Form 2 is the official Seller Disclosure Statement, which includes 16 categories of required information and statutory warnings. These cover:
Property address and title details
Whether the property is in a body corporate or BUGTA scheme
Environmental issues (e.g. contamination, heritage listing)
Unregistered encumbrances (e.g. oral agreements, infrastructure rights)
Local council and state authority notices
Rent increase dates if recently tenanted
It must be accurate at the time it is provided and signed by the seller or their authorised agent.
What Are Prescribed Certificates?
Prescribed certificates are separate documents required under the Property Law Regulation 2024 and include:
Title search
Survey plan
Notices under building, planning, environmental or heritage laws
Pool compliance or safety certificates
Body corporate certificates and CMS (if applicable)

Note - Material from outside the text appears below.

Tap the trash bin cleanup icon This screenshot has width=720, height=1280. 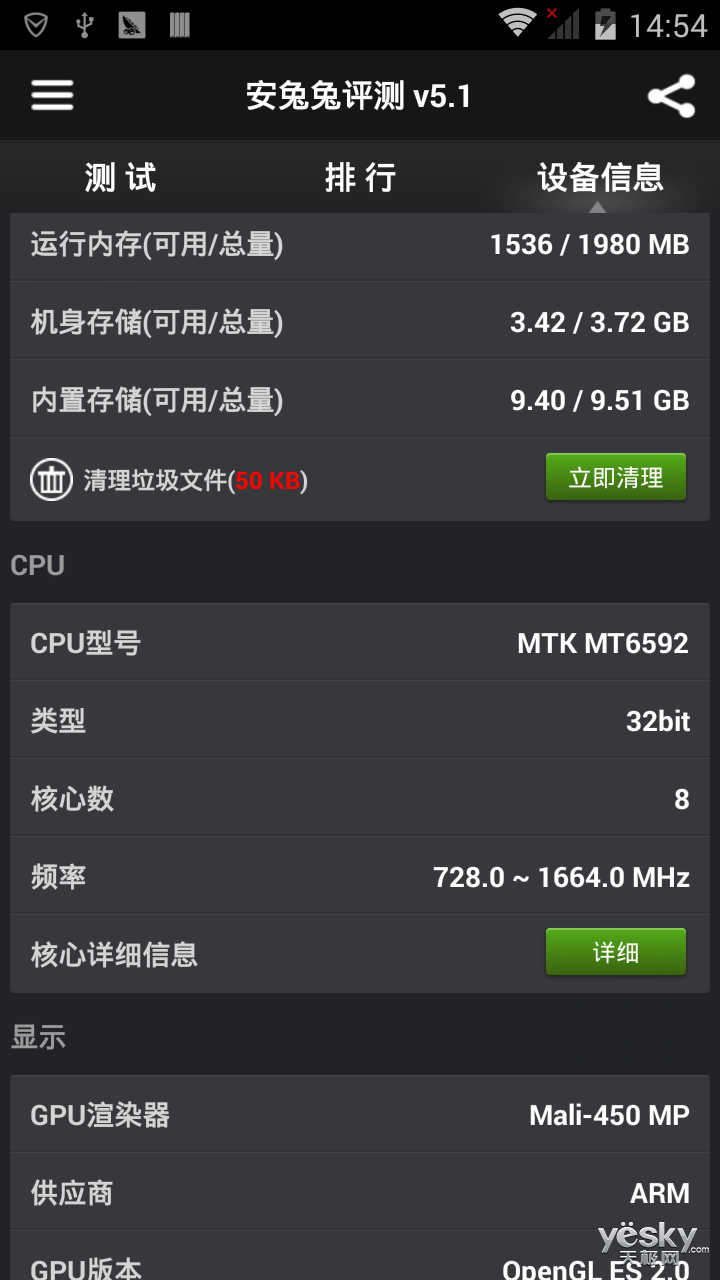(50, 480)
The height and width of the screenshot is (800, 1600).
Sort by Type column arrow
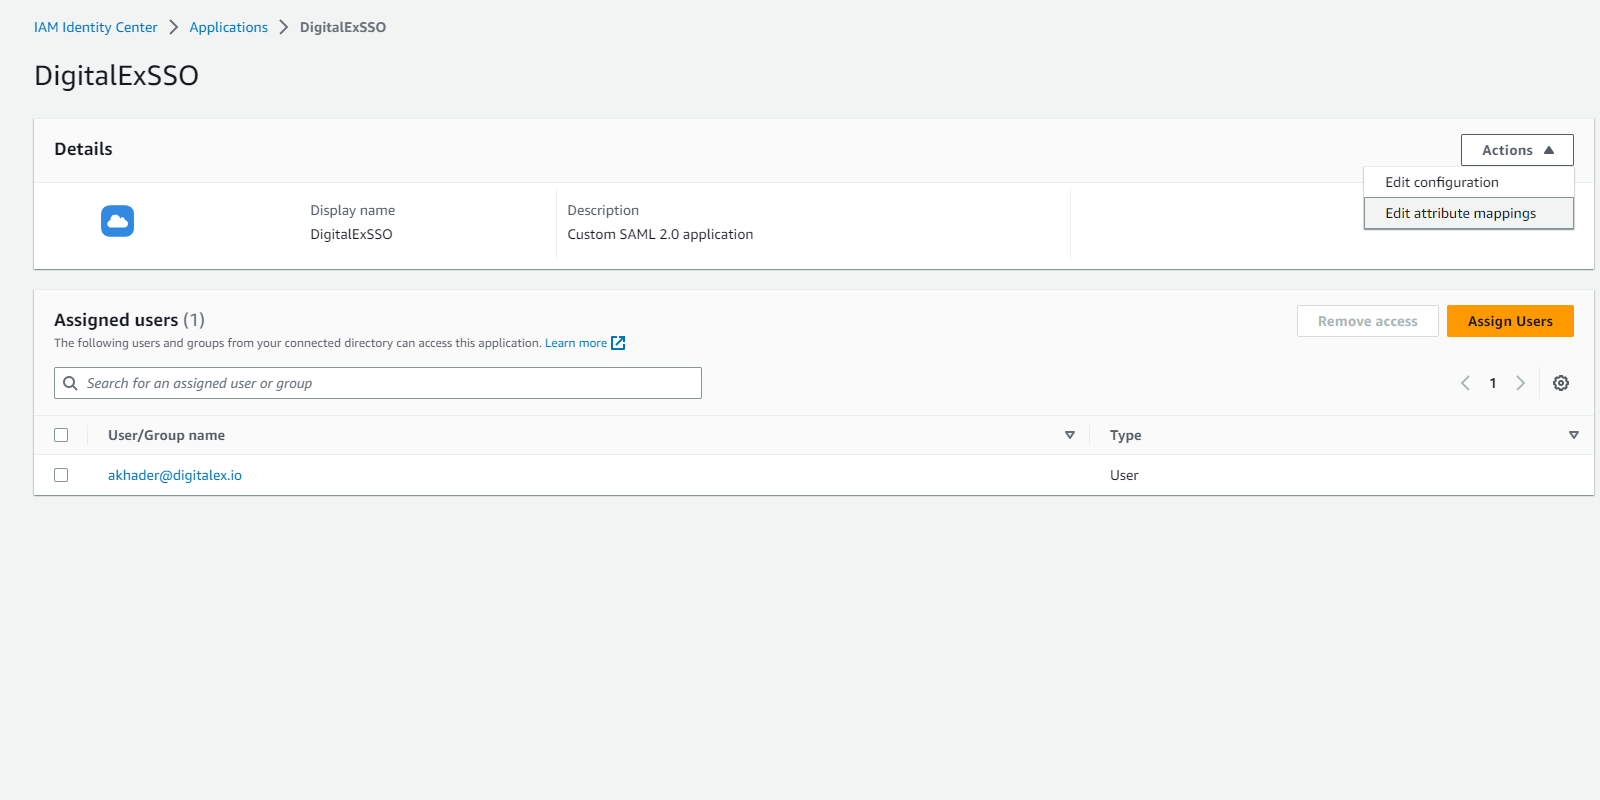point(1573,435)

If any are not provided before the contract is signed, the buyer has a right to terminate, even if the omission is not material.
How Must Disclosure Be Delivered?
Disclosure can be given:
In person
By post
By email (if the buyer consents)
By document containing a working link to the disclosure materials
Sellers are advised to retain evidence of delivery, as they bear the onus of proving disclosure was properly given under Section 101.

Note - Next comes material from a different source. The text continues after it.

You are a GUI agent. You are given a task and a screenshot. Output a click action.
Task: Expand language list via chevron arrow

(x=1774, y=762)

What If the Seller Fails to Disclose?
Under Section 104, a buyer can terminate the contract at any time before settlement if:
Disclosure documents were not given at all (no materiality test); or
The documents were inaccurate or incomplete and relate to a material matter the buyer didn’t know about.
The seller must then refund all payments, including the deposit, within 14 days.
Key Practical Tips for Sellers and Agents
Do not delay searches. Some certificates (e.g. body corporate) may take several days to issue.
Ensure consistency between the disclosure documents and the contract of sale.
Agents cannot give legal advice. They must rely on seller instructions and refer legal questions back to the lawyer.
If in doubt—disclose. Silence may be more legally risky than oversharing.